Developing the placental vasculature is essential for the developmental homeostasis of the placenta and fetus. Defects in the placental vasculature are associated with placental hypoxia, which may result in the onset of pre-eclampsia [110], the devastating pregnancy-associated hypertensive syndrome. Maternal hyperglycemia, caused by either pre-existing or pregnancy-induced diabetes, has been associated with increased incidence of placental defects and pre-eclampsia. Morphologically, diabetic pregnancy is characterized by reduced fetal capillary branching, maldevelopment of the villous tree, and impaired adaptation of maternal vasculature during pregnancy [111117]. Diabetic mothers without pre-eclampsia tend to have decreased levels of pro-angiogenic molecules [118]. However, the poor development of the placental vasculature in pre-eclampsia is most likely not a result of imbalance among VEGF signaling pathways, but rather of complex interactions among maternal spiral arteries and the trophoblast [110, 119121]. Inflammation in the maternal-fetal interface is also essential for development of the placental vasculature [122125]. Therefore, all of these molecules may be relevant in the placental and embryonic angiogenesis defects that occur in diabetic pregnancies. These points should be clarified by further research.

Perspective

In this review, we summarized and discussed diabetic angiopathy while focusing on angiogenic defects. Systemic angiogenesis modification therapies that either inhibit or activate angiogenesis are not acceptable therapeutic strategies because of the potential adverse reactions that may occur. Therefore, there is a need to target locally acting molecules, such as VEGF, to treat diabetic retinopathy. To this end, inhibition of ocular VEGF has emerged as a promising treatment modality for diabetic retinopathy and is currently being evaluated in clinical trials. However, anti-VEGF therapy for the treatment of diabetic retinopathy is of limited use and involves potential adverse reactions such as retinal ischemia, vasoconstriction, inflammation or detachment [126131]. Another possible strategy for treating VEGF-mediated angiogenesis defects could be to target mediators of VEGF intracellular signaling pathways such as phosphoinositide 3-kinase, Akt, protein-kinase C, mitogen activated protein kinases, or nitric oxide.
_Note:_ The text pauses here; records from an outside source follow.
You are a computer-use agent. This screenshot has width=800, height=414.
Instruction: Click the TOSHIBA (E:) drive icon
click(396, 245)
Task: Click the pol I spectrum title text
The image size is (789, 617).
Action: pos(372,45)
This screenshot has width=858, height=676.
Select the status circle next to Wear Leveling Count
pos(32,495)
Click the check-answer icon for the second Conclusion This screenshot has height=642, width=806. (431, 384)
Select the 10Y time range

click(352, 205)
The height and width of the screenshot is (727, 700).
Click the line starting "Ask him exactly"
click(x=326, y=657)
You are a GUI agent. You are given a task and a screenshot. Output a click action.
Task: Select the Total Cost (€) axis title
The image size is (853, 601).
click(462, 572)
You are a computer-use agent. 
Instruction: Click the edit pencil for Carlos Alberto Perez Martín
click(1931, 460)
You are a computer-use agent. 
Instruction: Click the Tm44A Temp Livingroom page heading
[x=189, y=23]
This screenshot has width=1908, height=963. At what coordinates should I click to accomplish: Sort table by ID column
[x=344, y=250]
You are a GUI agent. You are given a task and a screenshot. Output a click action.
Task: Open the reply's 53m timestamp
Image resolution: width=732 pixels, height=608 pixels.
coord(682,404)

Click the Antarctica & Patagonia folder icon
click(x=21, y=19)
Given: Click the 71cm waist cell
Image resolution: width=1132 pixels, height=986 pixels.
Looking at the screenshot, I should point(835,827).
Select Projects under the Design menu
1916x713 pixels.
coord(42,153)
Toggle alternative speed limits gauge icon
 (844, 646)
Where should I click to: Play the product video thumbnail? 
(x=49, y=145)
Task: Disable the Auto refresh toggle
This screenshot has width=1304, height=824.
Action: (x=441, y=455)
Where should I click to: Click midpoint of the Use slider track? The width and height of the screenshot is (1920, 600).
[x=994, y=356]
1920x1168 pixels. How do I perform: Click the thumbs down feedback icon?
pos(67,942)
However, avoiding potential adverse effects would be essential and tissue specificity could be an important issue.

We focused on the role of the VEGF system in diabetic angiopathy and angiogenetic defects in this review. However, other molecules contribute to abnormal angiogenesis in diabetes. As shown in Figure 1, various pro- and anti-angiogenic molecules could be relevant in the pathogenesis of diabetes-induced angiogenesis defects. The role of fibroblast growth factors and angiopoietins in the onset of diabetic nephropathy and/or retinopathy has been previously demonstrated [132]. A potential for targeting several other endogenous anti-angiogenic factors such as platelet factor-4, angiostatin, endostatin, vasostatin, and tumstatin has also been described for preclinical diabetic angiopathy treatment [132]. These are all potent, significant molecules, and further research is required to determine how these findings can be applied in clinical settings.

Conclusion

In diabetes, the VEGF response likely depends on the cell type and organ (Figure 3). Additionally, hypoxic responses and the induction of the master hypoxia transcription factor, HIF-1α, depends on the cell type [13, 14]. Altered angiogenesis is a well-defined pathogenesis of diabetic angiopathy, although to therapeutically target angiogenesis defects, further research to identify tissue, organ, and disease-specific molecules is necessary.

Figure 3
figure 3

The biology of angiogenesis abnormality in diabetic organ dysfunction. In diabetes, the angiogenesis signal is regulated in an organ-, tissue-, and cell type-specific manner. In the retina, atherosclerotic plaque, kidney glomerulus, and cancer, VEGF likely plays pro-angiogenic roles; on the contrary, in diabetic heart, kidney tubule, peripheral vessels, and placenta, VEGF signal is inhibited.